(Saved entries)
________________
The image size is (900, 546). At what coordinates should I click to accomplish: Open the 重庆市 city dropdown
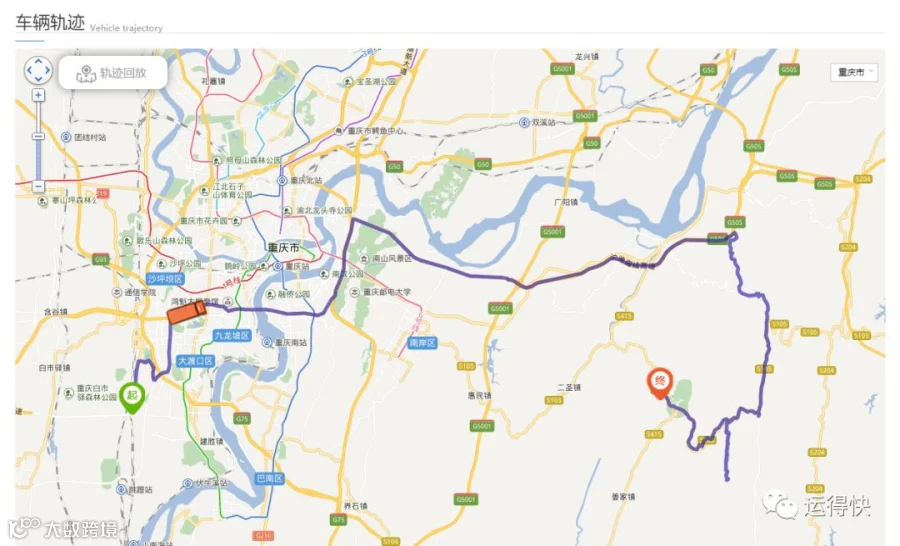854,72
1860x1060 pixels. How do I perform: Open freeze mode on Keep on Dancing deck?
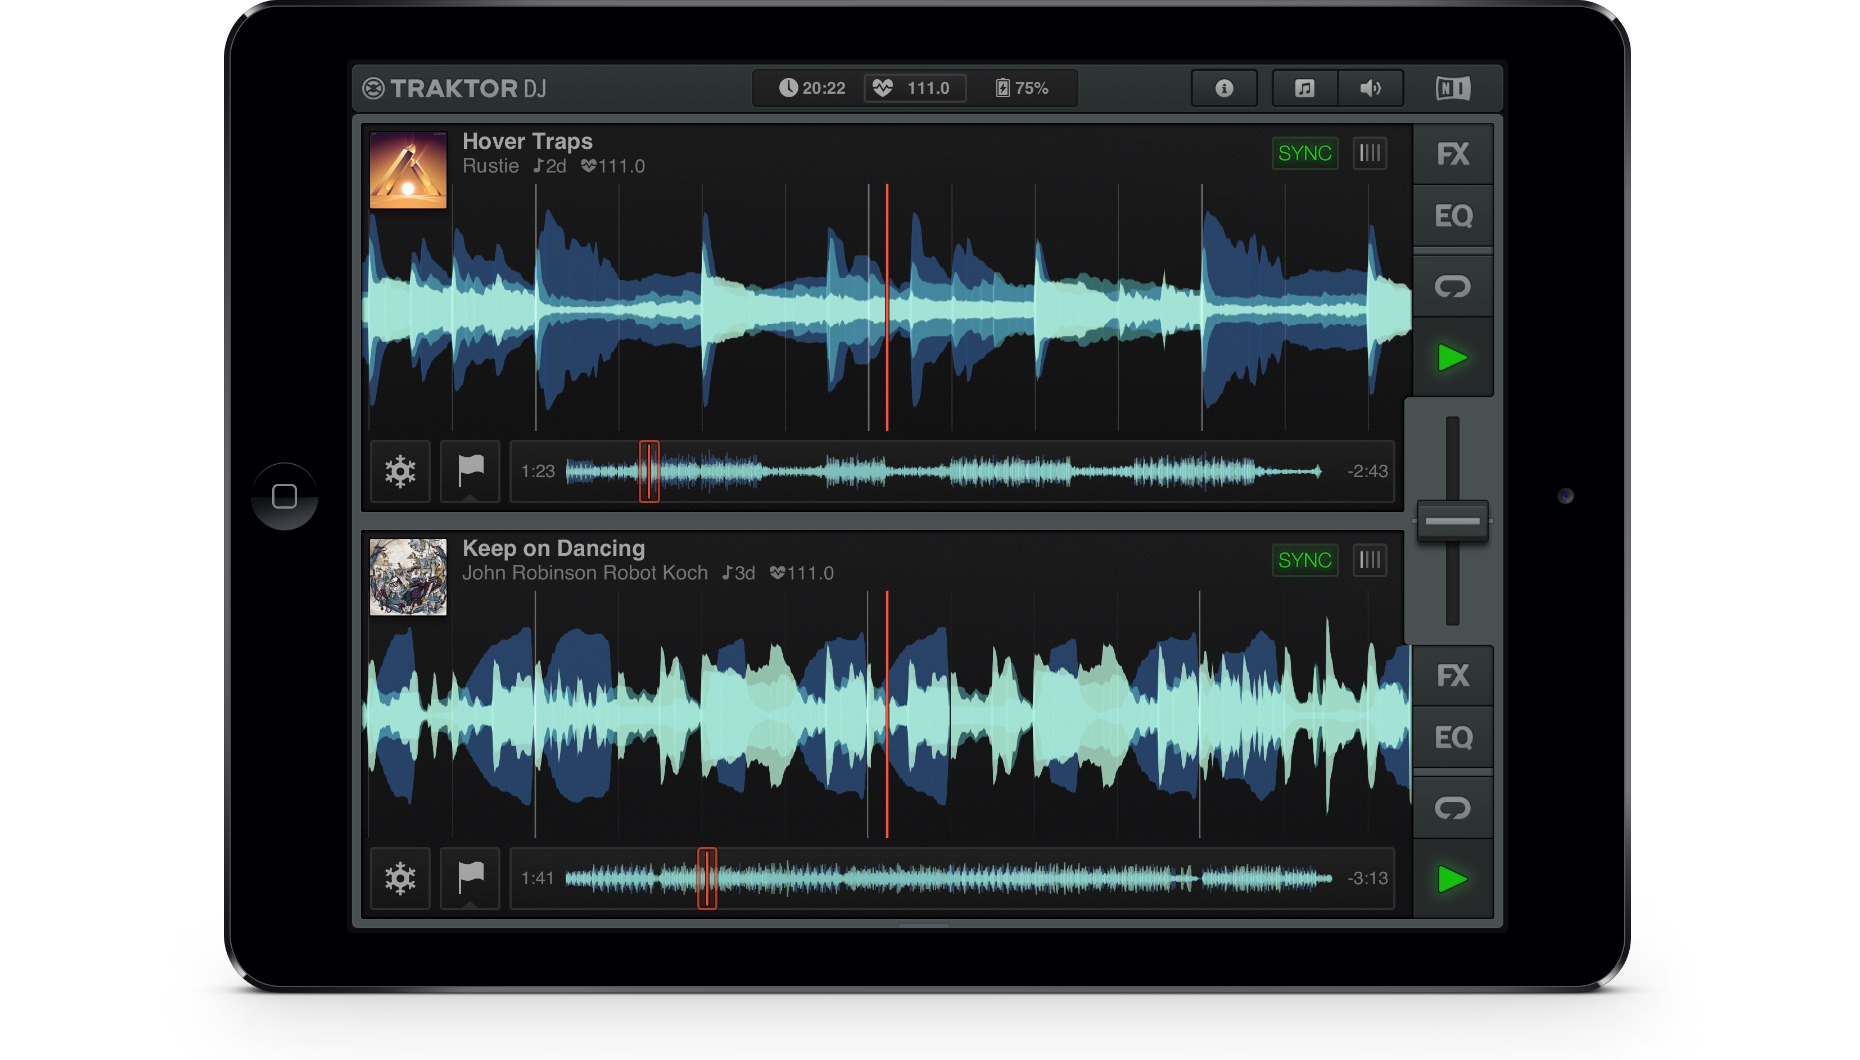(x=400, y=878)
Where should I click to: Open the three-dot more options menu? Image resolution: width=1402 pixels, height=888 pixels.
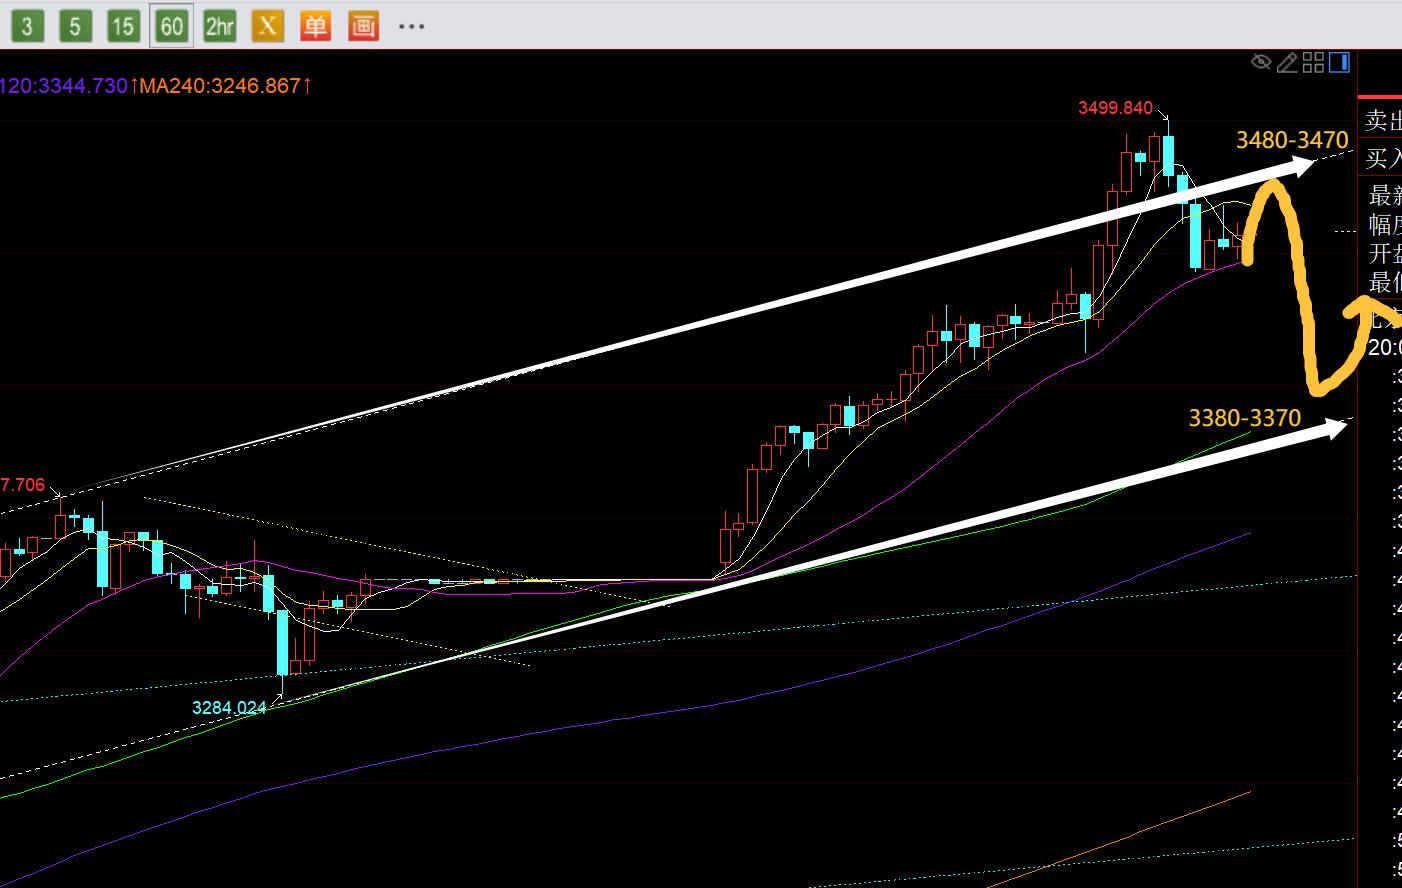coord(411,26)
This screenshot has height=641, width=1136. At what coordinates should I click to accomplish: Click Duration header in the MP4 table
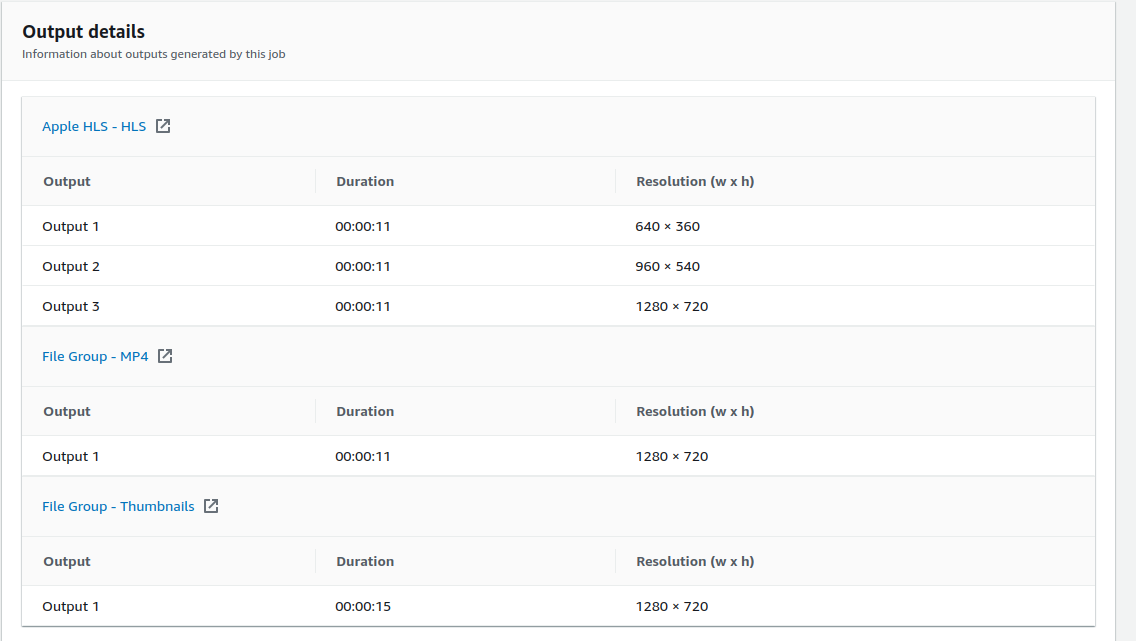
________________
Repeat the records word for word and drop any pictures.

Solution to this exercise:
The image size is (900, 546). At what coordinates should I click to accomplish: Open the 重庆市 city dropdown
854,72
1860x1060 pixels. How do I perform: Open freeze mode on Keep on Dancing deck?
(x=400, y=878)
Where should I click to: Open the three-dot more options menu? Image resolution: width=1402 pixels, height=888 pixels.
coord(411,26)
This screenshot has height=641, width=1136. At what coordinates should I click to accomplish: Click Duration header in the MP4 table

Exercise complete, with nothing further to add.